Il sorriso viene dalle cose semplici. Dai ricordi, per esempio. Dal pane e marmellata della merenda da bambini. Dal gessetto che tracciava un percorso “saltellante” sull’asfalto, dai cartoni di Heidi, dalle filastrocche un po’ stonate. Dall’esserci salvati dalla punizione di andare dietro la lavagna, con la faccia rivolta verso il muro. Un sorriso macchiato di Nutella o della mamma che ci abbraccia per un bel voto. Dei cavalli a dondolo e della piscina di Barbie. Della Befana cui fingevamo di credere, sapendo benissimo che era la mamma a suonare il campanello. Il sorriso del pane e pomodoro fresco quando ti fermavi per un giorno intero sulla riva del male, della sabbia dentro al costume che prendeva vita propria e si muoveva. Il sorriso di te che disegnavi su fogli bianchi un mondo e avevi il coraggio e l’ardire, come tutti i bimbi, di dar vita a bambole e sogni. Il coraggio di alzarsi pimpanti dal letto alla domenica mattina. Il sorriso dei ricordi; Il sorriso nostalgico di alcuni profumi.
Avrei voglia di cambiare ruolo con mio padre almeno per un giorno e una notte.
Padre e figlio una “guerra” che viaggia su binari infiniti, pensieri diversi, mentalità opposte che si scontrano, epoche diverse. Rabbia, grida che si alzano in volo, chi vincerà? Nessuno, poiché ognuno ha ragione, uno vuole proteggere, aiutare, non far fare gli stessi errori. L’altro vuole farli peché vuole sbattere la testa da solo, sbagliare, da solo, vuole solo un po’ di spazio.
Oggi, in occasione delle feste che stanno per arrivare ed anche se vedono molti noi in difficoltà, vorrei spendere un pensiero a tutti i bambini del mondo, non è forse vero che il Natale è la festa dei bambini? A quei bambini sfruttati che vivono nella povertà più assoluta, merce sessuale di “uomini” insani; a quei bambini soldato che sono mandati in avanguardia sui terreni minati, quando i più “fortunati” riportano orrende mutilazioni con gran “risparmio” sugli adulti. A quei bambini senza famiglia o venduti proprio dai genitori come “mano d’opera”, costretti a lavorare in condizioni umilianti e pericolose tanto da riportare deformazioni fisiche; a quei bambini che per sfamarsi vivono d’espedienti, di furti di prostituzione, a quei bambini che muoiono semplicemente di fame! Molti di loro non arrivano a cinque anni d’età! Penso che tutti i bambini abbiano il diritto al gioco, allo svago, all’istruzione, alla nutrizione e all’amore! Ancora oggi nel mondo non esistono leggi adeguate che difendono efficacemente i diritti dei bambini. Pensiamoci e riflettiamo anche alla bellissima frase di Maria Teresa di Calcutta “ogni bambino che nasce è un inno alla vita!”

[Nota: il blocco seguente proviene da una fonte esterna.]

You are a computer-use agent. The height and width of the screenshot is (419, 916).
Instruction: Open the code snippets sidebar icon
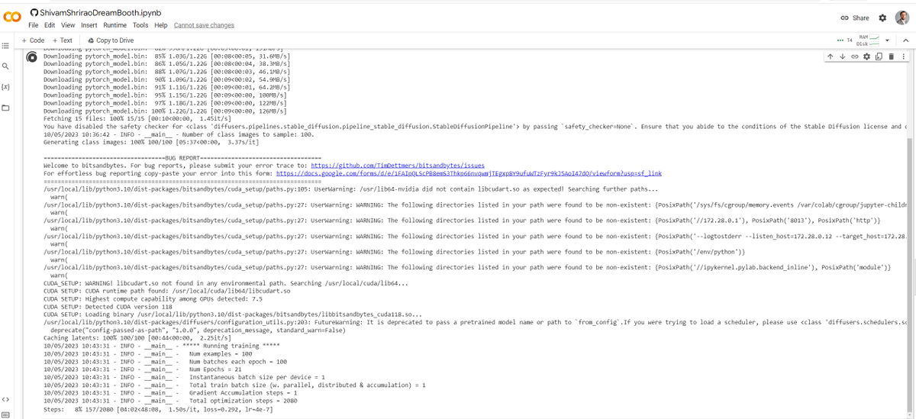click(x=5, y=399)
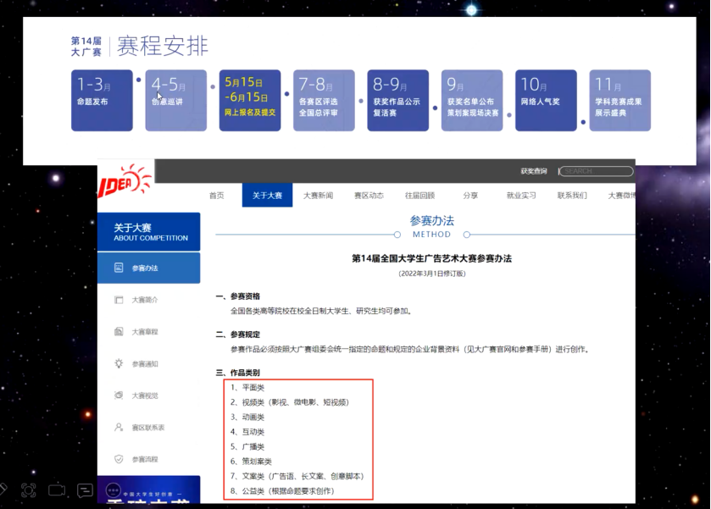This screenshot has width=711, height=509.
Task: Click the 参赛办法 sidebar document icon
Action: 119,268
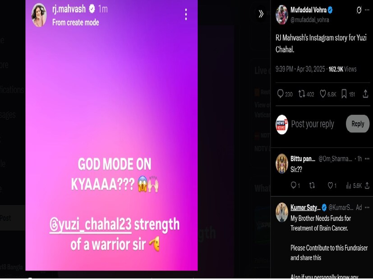Image resolution: width=373 pixels, height=280 pixels.
Task: Collapse the side panel with double chevron
Action: coord(261,14)
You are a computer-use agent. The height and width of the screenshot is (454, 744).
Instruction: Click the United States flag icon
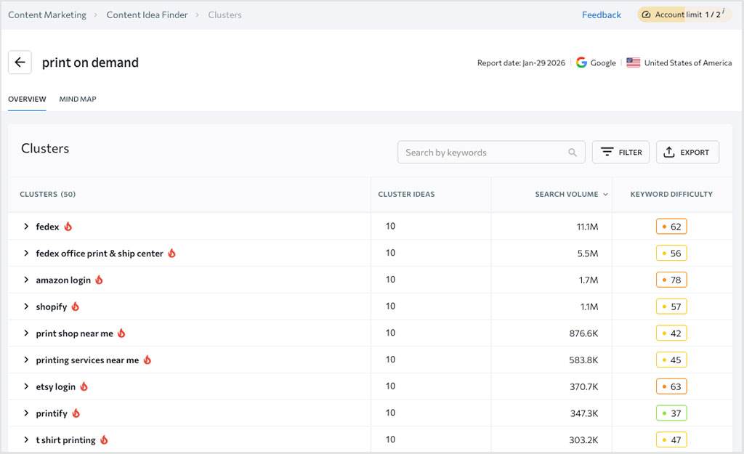(x=633, y=62)
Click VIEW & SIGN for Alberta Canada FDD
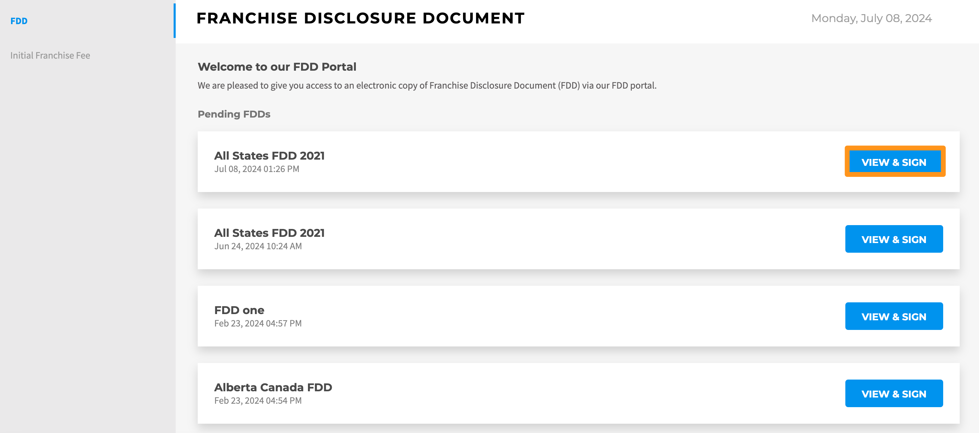This screenshot has height=433, width=979. point(894,393)
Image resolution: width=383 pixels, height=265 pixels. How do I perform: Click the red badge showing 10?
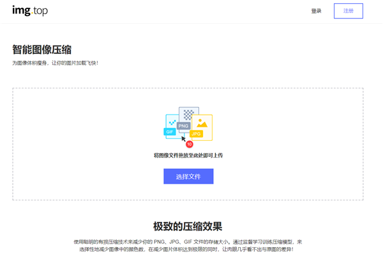(189, 144)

Io non gli auguro di non avere una vita semplice, gli auguro di avere accanto una persona su cui contare. Un tetto dove ti senti a casa, una cammino con scarpe consumate dall’esperienza ma pur sempre le più comode da poter girare il mondo.
Eri un meraviglioso frammento del mio un cuore, da dove tu non sei mai volato via.